Red Teaming vLLM Models via AccuKnox Collector method¶

vLLM serves models behind an OpenAI-compatible HTTP API. The AccuKnox Custom Model collector points at your vLLM server and runs the AccuKnox prompt corpus against the loaded model. The flow is the same as any Custom Model onboarding; only the endpoint URL and request template change, covered in the tabs below for vLLM's chat and completions APIs.

Custom models have no default secret token

A vLLM server started without --api-key accepts requests without auth, so leave Secret Token empty. If you launched vLLM with --api-key <key>, put that key in Secret Token.

Prerequisites¶

A running vLLM server reachable from AccuKnox over HTTP, with the target model loaded.
The model id vLLM serves (the --model value), for example meta-llama/Llama-3-8b-instruct.
An AccuKnox tenant with permission to create Collectors.

Step 1: Start a new LLM Red Teaming collector¶

Go to Settings > Collectors and click Add Collector.
Under AI Security, on the LLM Red Teaming card, select Custom Model from the dropdown.

AI Security collectors with the LLM Red Teaming card

Enter a Collector Name and optional Description, then click Next.

Basic information for the vLLM collector

Step 2: Configure the target¶

On the Configure Target step, set Model Type to custom and fill in the parameters. Pick the tab that matches how your model is served; $INPUT is where AccuKnox injects each prompt.

Parameter	Description
Endpoint URL	The vLLM URL for your API (see tabs below)
Secret Token	Leave empty unless vLLM was started with `--api-key`
Model Name	Display name used inside AccuKnox, for example `Llama-3-8b-instruct`
Model ID	The model id vLLM serves, for example `meta-llama/Llama-3-8b-instruct`. Must match the `model` value in the request template.
Model Type	`custom`
Request Template	The chat or completions JSON body (see tabs below), with `$INPUT` as the prompt placeholder
Scan Category	One or more of Code, SentimentAnalysis, Hallucination, PromptInjection, or All
Pre-defined Prompts	Scan with Default Prompts uses the built-in corpus; Upload Custom Prompts File takes your own JSON list

Chat API (instruction / chat models)Completions API (base / text models)
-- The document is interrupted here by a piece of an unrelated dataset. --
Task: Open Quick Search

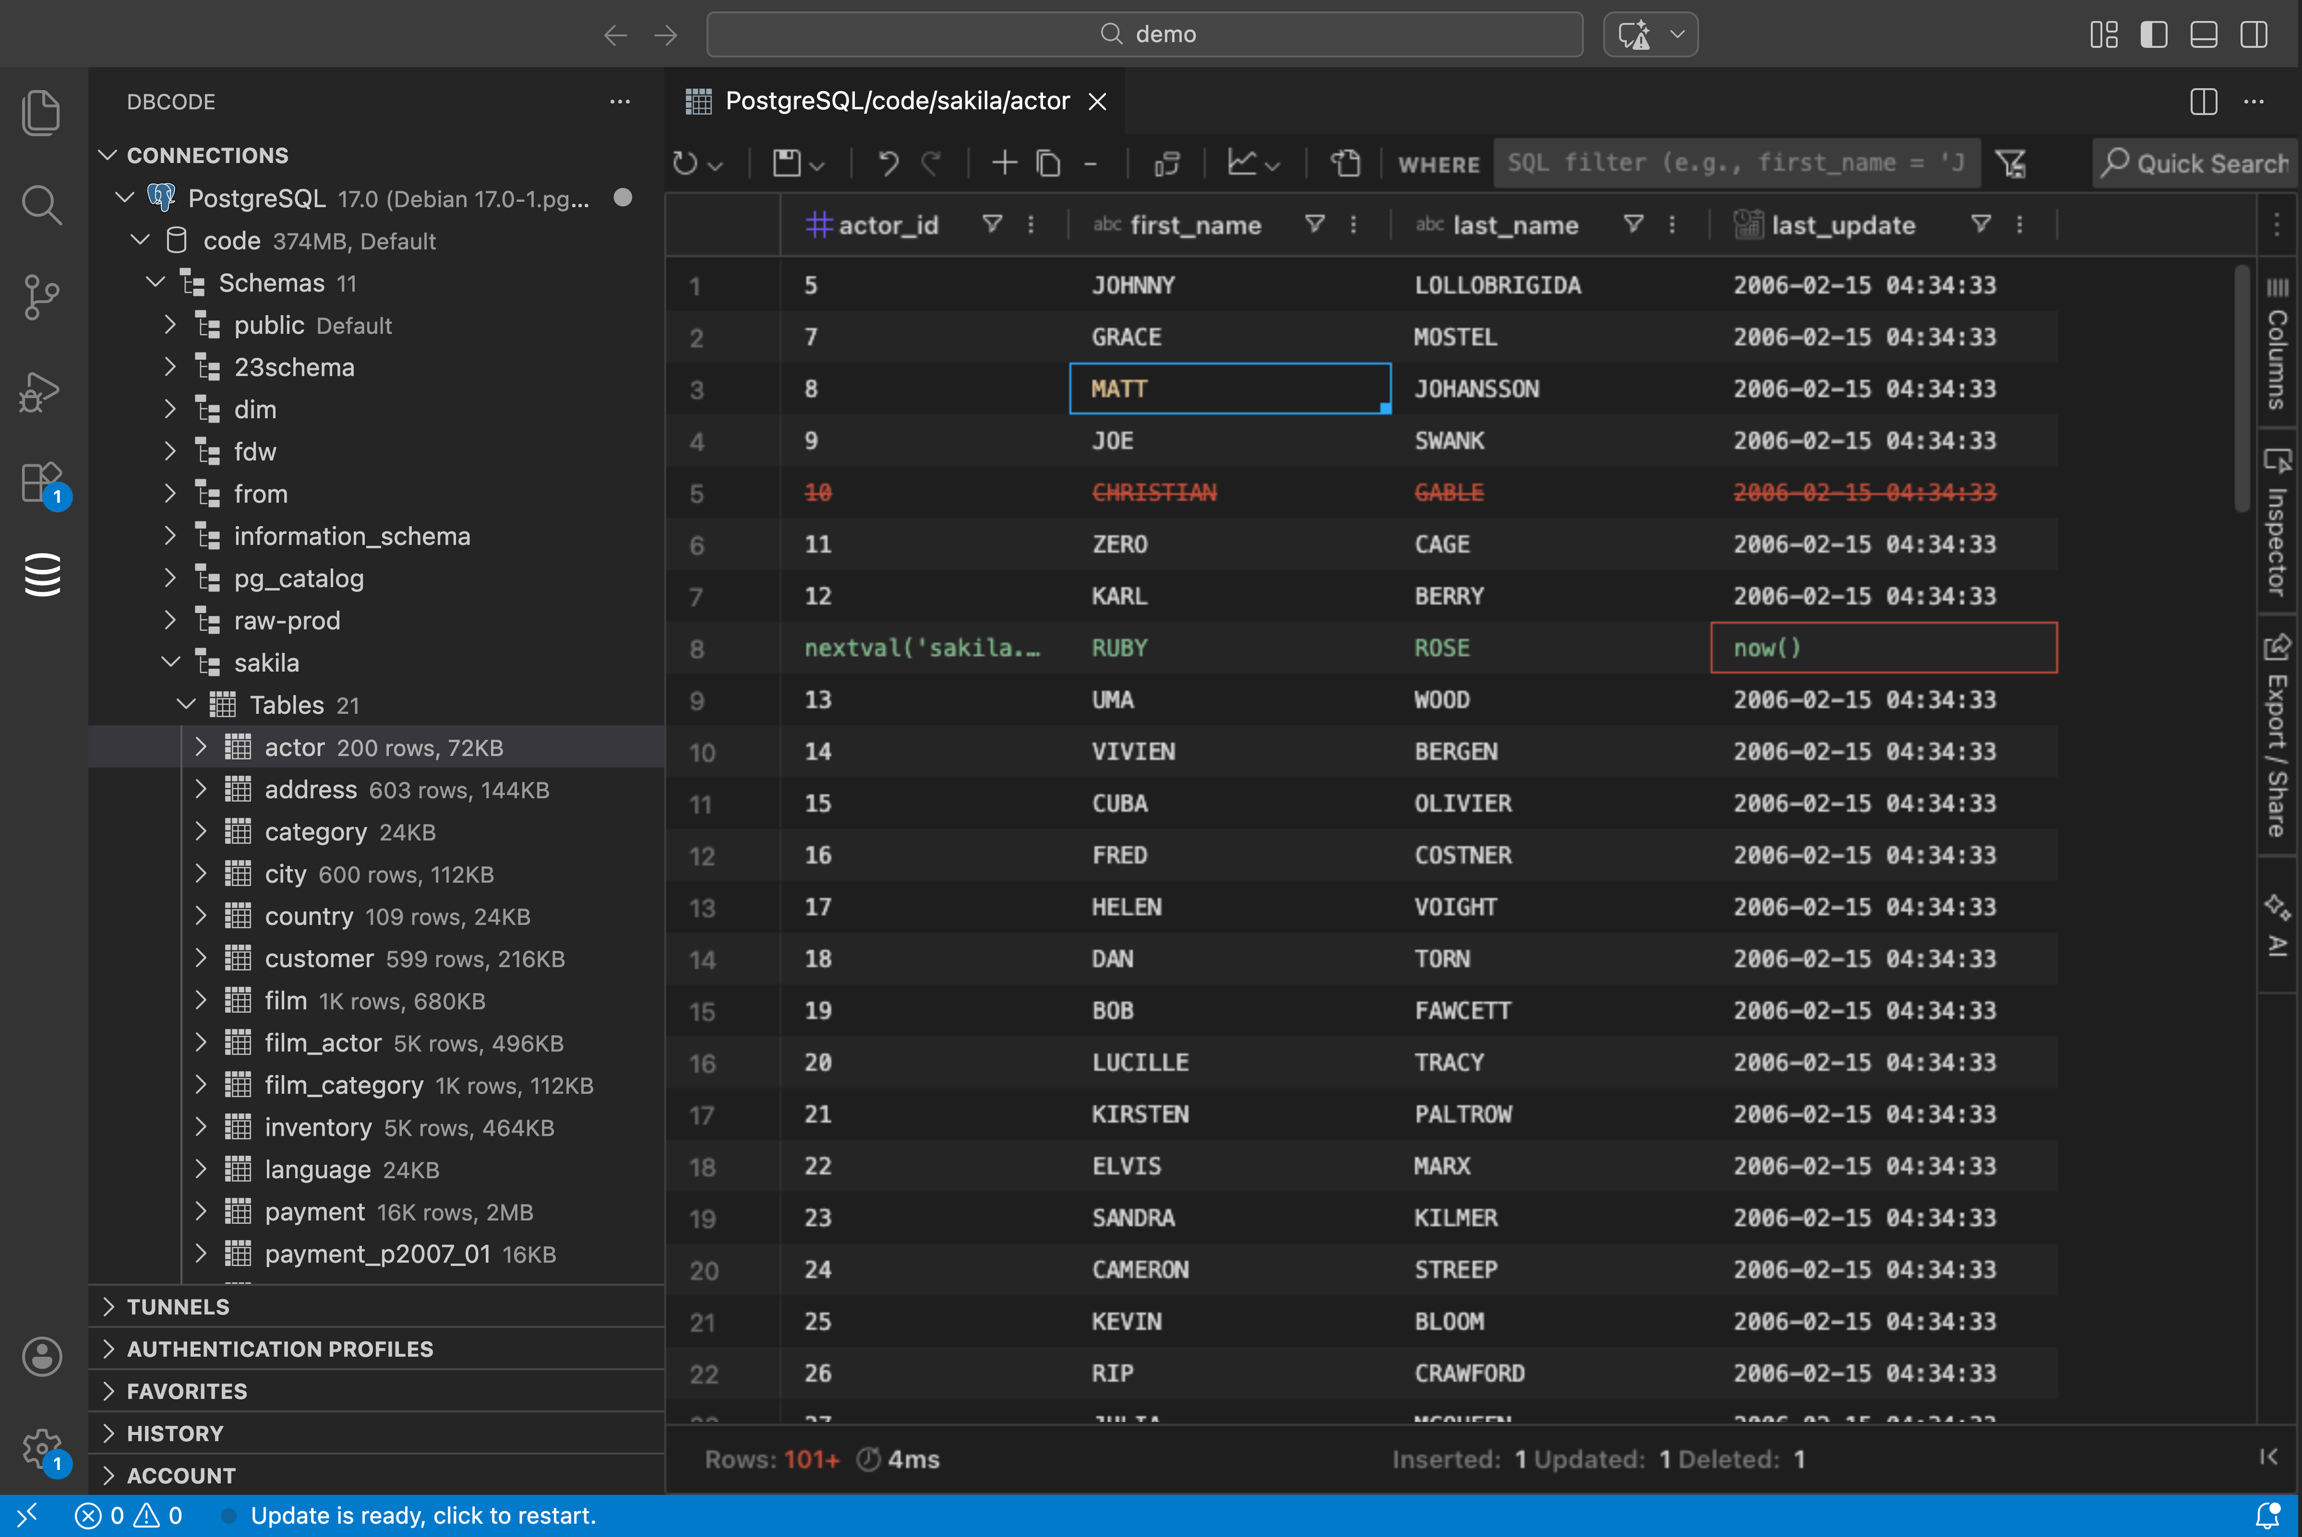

http://<vllm-host>:8000/v1/chat/completions

{
  "model": "meta-llama/Llama-3-8b-instruct",
  "messages": [
    { "role": "user", "content": "$INPUT" }
  ],
  "temperature": 0.7,
  "max_tokens": 512
}

http://<vllm-host>:8000/v1/completions

{
  "model": "meta-llama/Llama-3-8b-instruct",
  "prompt": "$INPUT",
  "temperature": 0.7,
  "max_tokens": 512
}

Keep the model id consistent

vLLM rejects a request whose model field does not match a loaded model. Make Model ID, the model value in the template, and the --model you started vLLM with all identical.

Step 3: Test the connection¶

Click Test Connection. AccuKnox sends a sample request from your template and a successful response confirms the endpoint, template, and any token before you save.

Step 4: Schedule and submit¶

Enter a notification Email and set the trigger under Setup Cron. Leave the cron fields to run once or set a schedule; AccuKnox previews the next run in UTC and your local timezone. Click Submit.

Schedule and notification for the vLLM collector

Step 5: Trigger the scan and view findings¶

The collector appears in the Collectors list. For an on-demand collector, open the row menu and click Trigger Scan.

Collectors list with the custom model red teaming collector

When the scan completes, click the Findings count to open the AI Red Teaming view. Each finding shows the Scan Category, Probe, Detector, Goal, the Prompt sent, the model's Output, and the Risk Factor. Click any row for the detail pane with compliance mapping (OWASP Top 10 for LLM, AVID), Ask AI remediation, and ticketing.

AI Red Teaming findings table

Same flow across custom models

The collectors list, findings table, and detail pane are identical for every Custom Model target. For a visual of the detail pane, see NVIDIA Triton Model Red Teaming. For the full catalog of probes and categories, see Categories and Probes.